### [DOCUMENT SECTION]
Optimising User Trust in Decision Aids
Investigating how to calibrate appropriate trust in AI-powered clinical decision support tools — tested with medical students comparing LLM suggestions against experienced clinicians.
- Role
- Researcher & UX Analyst
- Year
- 2019
- Organisation
- Aalborg University
Outcome
Identified key interface and framing factors that significantly affect trust calibration. Found that presentation order and confidence signalling had larger effects on trust than diagnostic accuracy alone.
As AI-powered decision support tools enter clinical settings, the question isn’t just whether they’re accurate — it’s whether clinicians trust them at the right level. Over-trust leads to automation bias; under-trust means the tool gets ignored. This project explored how interface design and framing affect that calibration.
The study
We tested medical students’ trust responses when comparing patient symptom sets with suggested diagnoses from two sources: a large language model and an experienced senior doctor. Participants were not always told which was which.

### [ENTRIES SUPPLIED]
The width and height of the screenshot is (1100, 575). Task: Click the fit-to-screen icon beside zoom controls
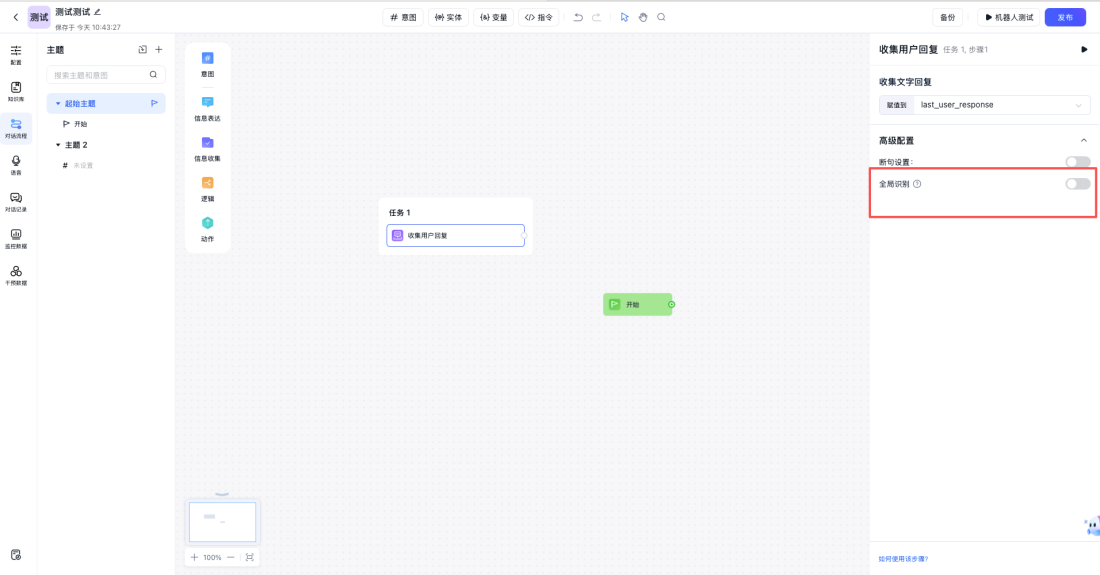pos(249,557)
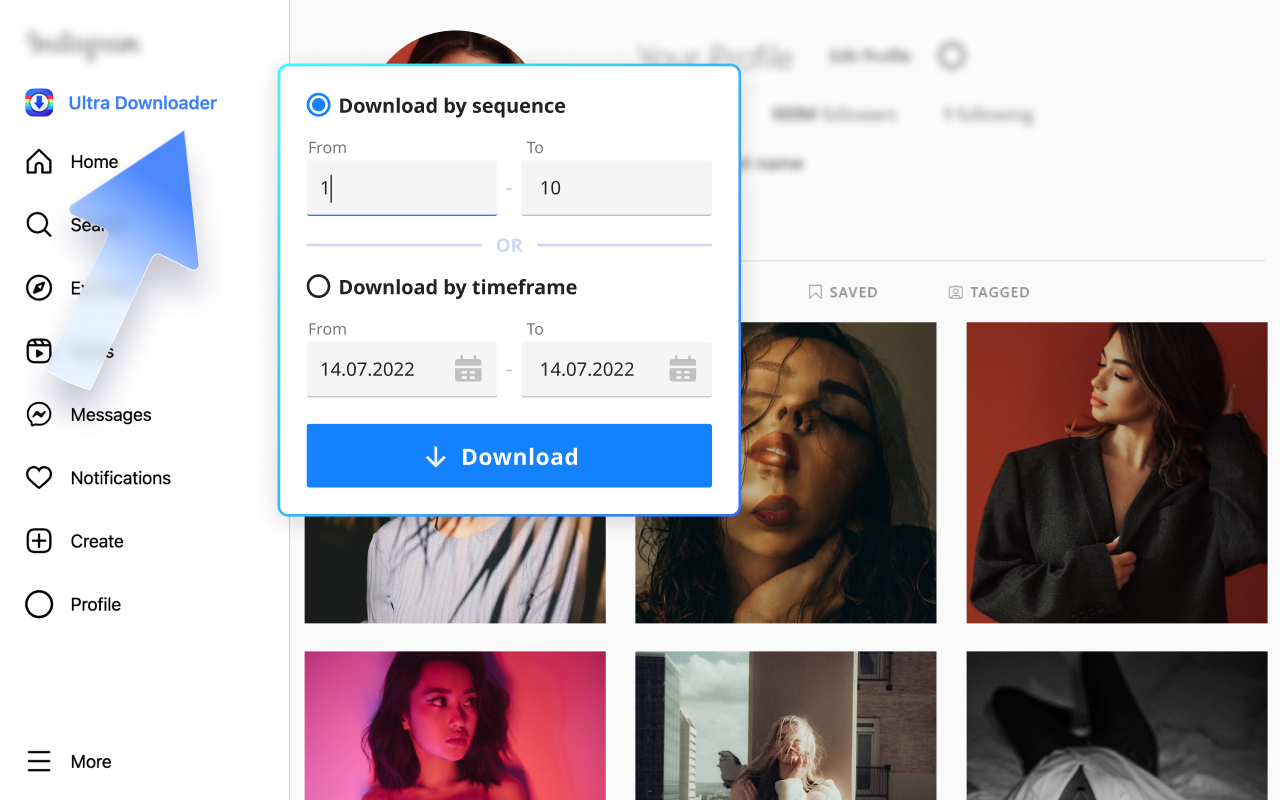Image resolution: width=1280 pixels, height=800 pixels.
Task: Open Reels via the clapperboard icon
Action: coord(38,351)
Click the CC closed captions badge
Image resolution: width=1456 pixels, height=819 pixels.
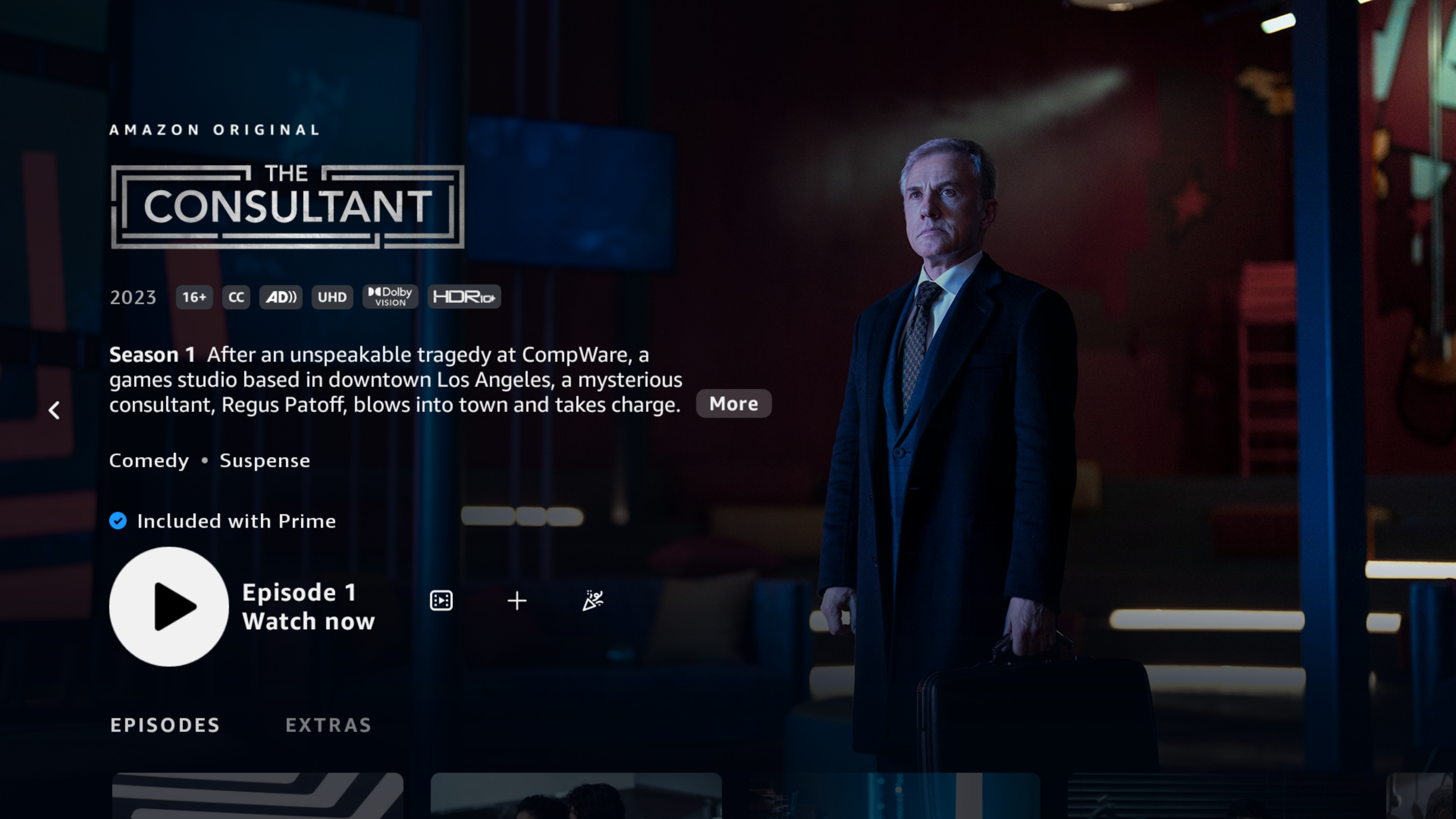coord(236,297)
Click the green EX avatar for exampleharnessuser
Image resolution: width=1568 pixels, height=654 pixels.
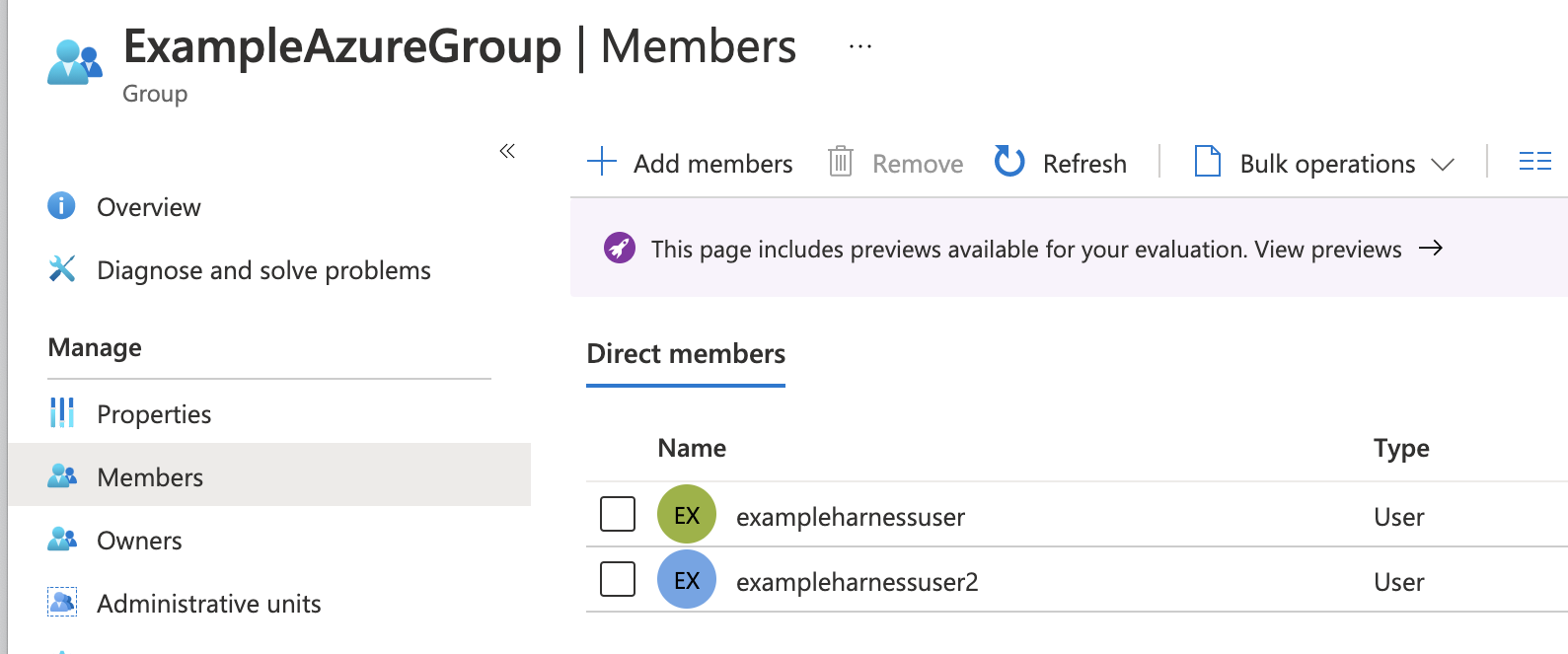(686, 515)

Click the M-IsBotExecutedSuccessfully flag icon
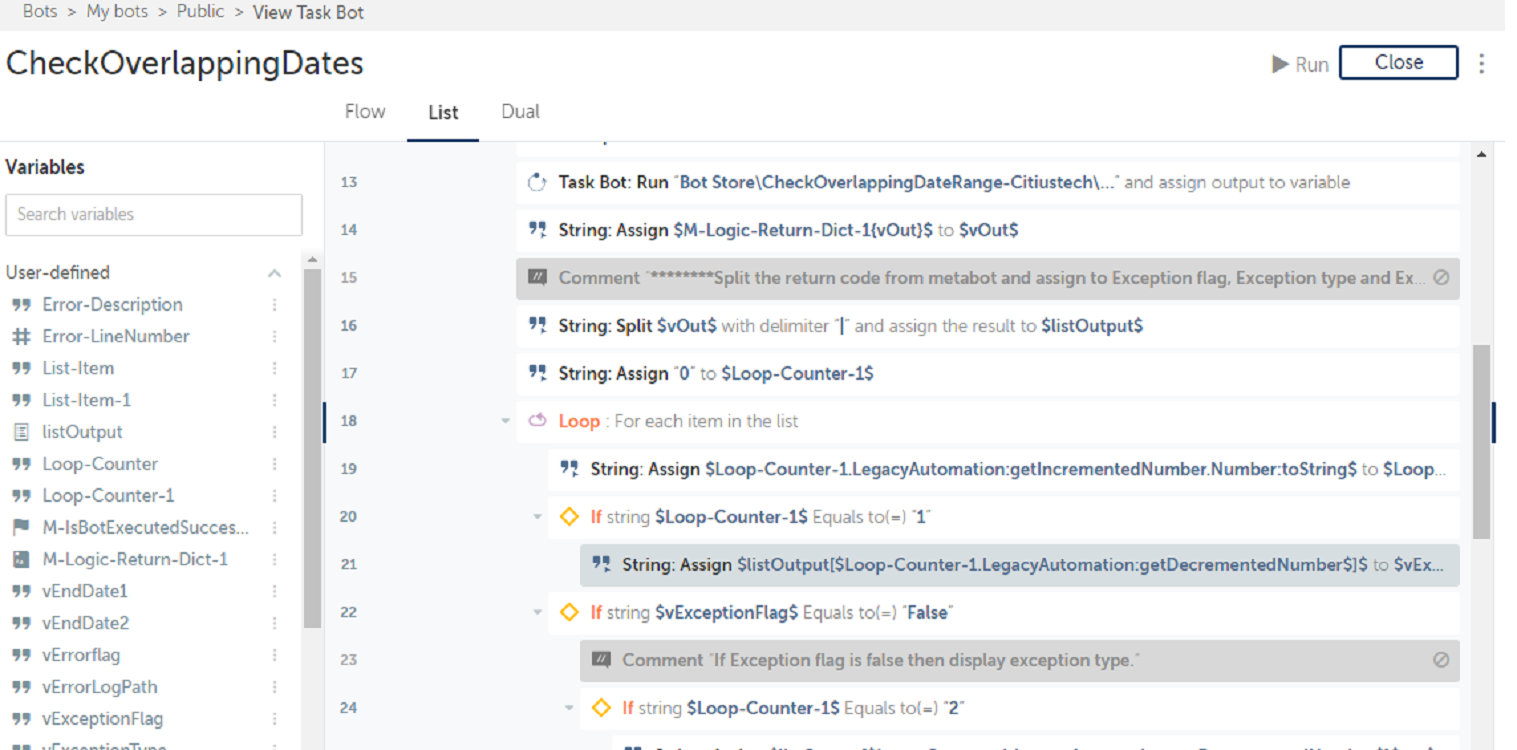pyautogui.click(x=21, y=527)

### [APPLY WHAT YOU READ]
a – From the decision aids project page, extract everything from "As AI-powered decision" down to "which was which.".
b – Answer these questions using the decision aids project page:
(i) In what year was the project carried out?
(ii) What does over-trust in a decision support tool lead to?
(iii) What were the two sources of the suggested diagnoses shown to participants?

### [RESPONSES PER TASK]
a –
As AI-powered decision support tools enter clinical settings, the question isn’t just whether they’re accurate — it’s whether clinicians trust them at the right level. Over-trust leads to automation bias; under-trust means the tool gets ignored. This project explored how interface design and framing affect that calibration.
The study
We tested medical students’ trust responses when comparing patient symptom sets with suggested diagnoses from two sources: a large language model and an experienced senior doctor. Participants were not always told which was which.

b –
(i) 2019
(ii) Automation bias
(iii) A large language model and an experienced senior doctor